*Extrait du texte*.
·····
La rentrée politique de cette année se déroule dans un contexte particulier et déterminant pour l’avenir de notre pays. C’est de la réponse qu’on apportera aux différentes problématiques que dépendra cet avenir à la fois proche et lointain. Une chose est sûre : les recettes d’antan ne sont plus de mise et les promesses dans l’air sont à bannir à jamais.

La réalité de notre pays s’est dévoilée au grand jour. Cela a commencé avec les marches de protestation organisées tout au long de la période estivale dans plusieurs villes et communes du pays comme ce fut le cas à Azilal, Taounat…Ces mouvements relativement limités se présentaient comme un avertissement et un signal que quelque chose de grandiose allait se passer si rien ne sera fait. Soucieux et attentif aux doléances de Son Peuple, le Roi a apporté une réponse sage et des pistes de solution dans Son Discours du trône du 29 juillet dernier en écartant un Maroc à deux vitesses et en invitant le gouvernent, et particulièrement le Ministère de l’Intérieur « à l’élaboration d’une nouvelle génération de programmes de développement territorial fondés sur la valorisation des spécificités locales, la consolidation de la régionalisation avancée et le principe de complémentarité et de solidarité entre les entités territoriales. »

Marcher sur les deux jambes.
Mais le problème n’est pas seulement d’ordre économique et d’une mauvaise allocation des ressources « rares » qui saute à l’œil, mais il est aussi, et fondamentalement, d’ordre politique et de mauvaise gouvernance. C’est cette dimension qui a mobilisé le plus la jeunesse marocaine se réclamant de « génération Z. 212 ». Outre les revendications portant sur une bonne éducation, une santé au bénéfice de tous les citoyens, un emploi décent, la question de la corruption et de la reddition des comptes a été centrale dans les revendications de cette jeunesse.

Bien sûr, ce mouvement bienvenu de jeunes, né à travers les réseaux sociaux, en marge des schémas classiques que nous avons connu jusqu’à présent, n’est pas propre au Maroc. Un certain nombre de pays de par le monde et particulièrement en Asie, sont passés par là. Ils ont même abouti à la dissolution des gouvernements en place. S’il y a un certain nombre de points communs à ces dynamiques sociétales, force est de constater que chaque pays a ses spécificités historiques et culturelles. Visiblement, les « Genzadiens » de chez nous ont bien saisi cette spécificité.

Du monde virtuel au monde réel.
Maintenant que ces braves jeunes, animés par un patriotisme sincère et un engagement citoyen exemplaire, ont transmis le message et créé effectivement l’évènement de la rentrée, doivent quitter le monde virtuel et l’anonymat pour travailler sur le terrain comme ils viennent de commencer à le faire. Ils auront plus de poids, soit en créant leur propre structure selon les lois en vigueur (tout en continuant à militer pour leur amélioration), soit en intégrant les structures déjà existantes en fonction de leur choix.
·····
*Consigne 1*.
Veuillez reproduire à l'identique la partie de l'extrait sur la rentrée politique au Maroc qui s'ouvre sur les mots contenant « La rentrée politique » et se referme sur « bannir à jamais. ».
·····
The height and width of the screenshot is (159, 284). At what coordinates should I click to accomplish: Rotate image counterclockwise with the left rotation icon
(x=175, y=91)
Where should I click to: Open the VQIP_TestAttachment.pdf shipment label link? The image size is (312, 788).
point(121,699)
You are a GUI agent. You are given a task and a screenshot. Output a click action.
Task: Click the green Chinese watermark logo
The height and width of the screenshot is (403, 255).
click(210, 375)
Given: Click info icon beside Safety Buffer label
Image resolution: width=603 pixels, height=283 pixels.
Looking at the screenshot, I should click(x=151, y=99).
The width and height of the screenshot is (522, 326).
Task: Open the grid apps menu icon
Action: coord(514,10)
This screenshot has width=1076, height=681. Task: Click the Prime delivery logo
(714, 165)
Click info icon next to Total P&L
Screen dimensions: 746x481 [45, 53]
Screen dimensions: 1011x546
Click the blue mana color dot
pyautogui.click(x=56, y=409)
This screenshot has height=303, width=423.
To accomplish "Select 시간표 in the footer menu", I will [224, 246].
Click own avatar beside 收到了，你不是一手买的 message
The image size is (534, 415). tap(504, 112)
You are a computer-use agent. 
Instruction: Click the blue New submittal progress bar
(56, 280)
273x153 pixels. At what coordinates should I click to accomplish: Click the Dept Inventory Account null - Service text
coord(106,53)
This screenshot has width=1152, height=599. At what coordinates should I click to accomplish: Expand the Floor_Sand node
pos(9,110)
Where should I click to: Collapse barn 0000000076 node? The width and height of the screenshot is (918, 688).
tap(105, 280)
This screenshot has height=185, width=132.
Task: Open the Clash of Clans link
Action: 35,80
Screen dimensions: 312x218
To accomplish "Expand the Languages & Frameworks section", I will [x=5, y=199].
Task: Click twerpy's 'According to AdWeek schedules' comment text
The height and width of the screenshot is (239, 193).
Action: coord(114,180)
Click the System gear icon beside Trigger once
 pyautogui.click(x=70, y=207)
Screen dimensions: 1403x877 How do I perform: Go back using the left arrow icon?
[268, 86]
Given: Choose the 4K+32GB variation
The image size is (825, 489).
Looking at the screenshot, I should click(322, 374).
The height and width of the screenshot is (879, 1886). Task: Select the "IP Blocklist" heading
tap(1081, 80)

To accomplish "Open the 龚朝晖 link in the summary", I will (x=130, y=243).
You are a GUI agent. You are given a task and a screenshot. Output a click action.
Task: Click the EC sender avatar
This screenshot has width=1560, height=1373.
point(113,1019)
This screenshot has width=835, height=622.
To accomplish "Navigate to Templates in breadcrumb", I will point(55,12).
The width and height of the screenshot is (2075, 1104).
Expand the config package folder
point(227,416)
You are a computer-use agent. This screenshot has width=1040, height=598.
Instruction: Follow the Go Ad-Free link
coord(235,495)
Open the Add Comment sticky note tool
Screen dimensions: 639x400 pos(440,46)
·····
*Consigne 2*.
Relevez chaque ligne des entrées où figure la chaîne « agent », en tenant compte de la casse.

*Résultat attendu 1*.
La rentrée politique de cette année se déroule dans un contexte particulier et déterminant pour l’avenir de notre pays. C’est de la réponse qu’on apportera aux différentes problématiques que dépendra cet avenir à la fois proche et lointain. Une chose est sûre : les recettes d’antan ne sont plus de mise et les promesses dans l’air sont à bannir à jamais.

*Résultat attendu 2*.
You are a GUI agent. You are given a task and a screenshot. Output a click action.
You are a computer-use agent. 
You are a GUI agent. You are given a task and a screenshot. Output a click action.
You are a computer-use agent. This screenshot has width=1040, height=598.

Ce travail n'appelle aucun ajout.